━━ Fragmento del texto ━━

Aniversario

La Habana vista desde la Fortaleza del Morro / Autor: Luis Miguel Valdés

La Habana vista desde la Fortaleza del Morro / Autor: Luis Miguel Valdés

La Habana parecía una promesa, y yo la recorría a pie, sigiloso, creyendo que en cualquier momento me podrían asaltar, aun cuando no cargara con nada digno de atraco. Solo huesos, azoro en la mirada, una idea difusa del futuro. Una idea que nunca, por más que lo intentara, llegaba a completar. Tenía dieciocho años. Me creía un personaje balzaciano. Pensaba, con fuerza, en aquel axioma que dice que solo hay dos historias. 1: hombre que emprende un viaje. 2: hombre que llega a un pueblo desconocido.

━━━
━━ Datos proporcionados ━━

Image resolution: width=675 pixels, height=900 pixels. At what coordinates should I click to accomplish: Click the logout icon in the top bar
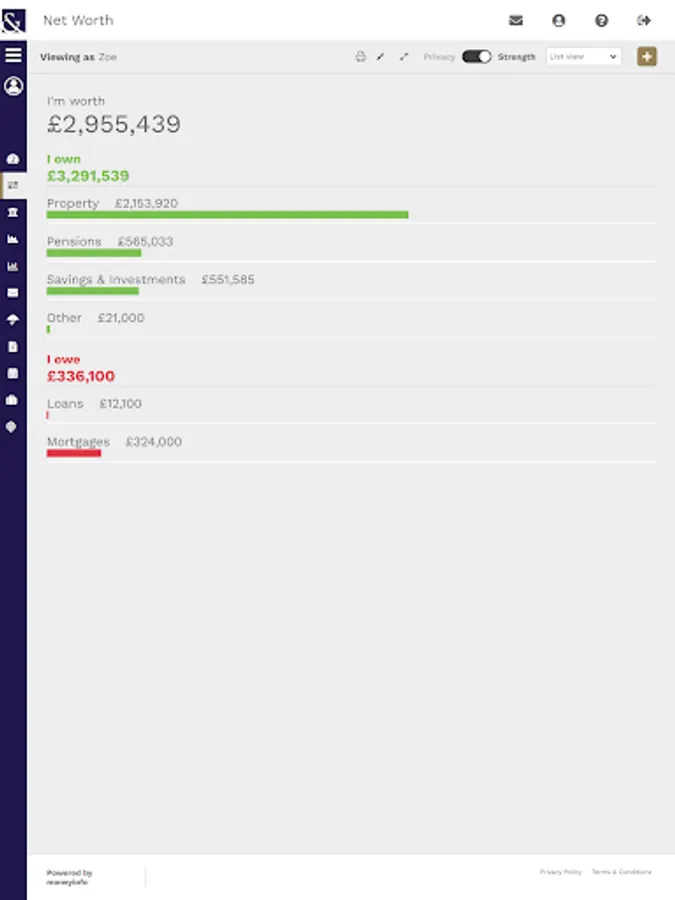(x=641, y=20)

━━━

### Trabajo requerido:
1) Reproduce el pasaje del texto sobre La Habana desde "La Habana parecía" hasta "un pueblo desconocido.".
2) Continúa el texto sobre La Habana a partir de su última oración.

### Respuestas del ejercicio:
1)
La Habana parecía una promesa, y yo la recorría a pie, sigiloso, creyendo que en cualquier momento me podrían asaltar, aun cuando no cargara con nada digno de atraco. Solo huesos, azoro en la mirada, una idea difusa del futuro. Una idea que nunca, por más que lo intentara, llegaba a completar. Tenía dieciocho años. Me creía un personaje balzaciano. Pensaba, con fuerza, en aquel axioma que dice que solo hay dos historias. 1: hombre que emprende un viaje. 2: hombre que llega a un pueblo desconocido.

2)
Yo miraba La Habana, queriendo encontrar las evidencias de su literatura, rezando para que la ciudad real mereciera finalmente la ciudad ficticia, haciendo los ajustes pertinentes. Buscaba con afán las columnas de Carpentier. Entonces creía que Carpentier era Dios y que nadie, literalmente, podía ser más sabio ni saber tanto de tanto. Buscaba olfatear aquel olor a cebolla y mercadería que abre El siglo de las luces, pero hay muchas Habanas que ya no están, que nunca estuvieron, o que se volvieron otra cosa. Buscaba el hospital Calixto García, que es, creo recordar, un sitio particularmente triste en Las iniciales de la tierra. Buscaba los portales, las sombras, los tenues golpes de luz, los restos vaporosos de los poemas de Eliseo Diego.

Y ansiaba la gracia espiritual de Testamento del Pez: “Yo te amo, ciudad,/ cuando la lluvia nace súbita en mi cabeza/ amenazando disolverte el rostro numeroso/.” Quería que La Habana fuera eso para mí. Quería que La Habana me provocara tal sugestión que sacara al poeta sublime que yo creía tener dentro. Me pregunté quién yo era, pero lo tenía claro. Yo era Lucien de Rubempré. Yo vislumbré una cima, logré distinguirla, y sentí luego que no me quedaba tiempo, que todo, para que tuviera sentido, debía completarlo antes de los veinte años. Coronar los periódicos. Poner el público a mis pies. Dejar en punta mis poemas inéditos. Encontrar mi voz (sí, yo creía que había algo como una voz y creía también que había que encontrarla). Suicidarme.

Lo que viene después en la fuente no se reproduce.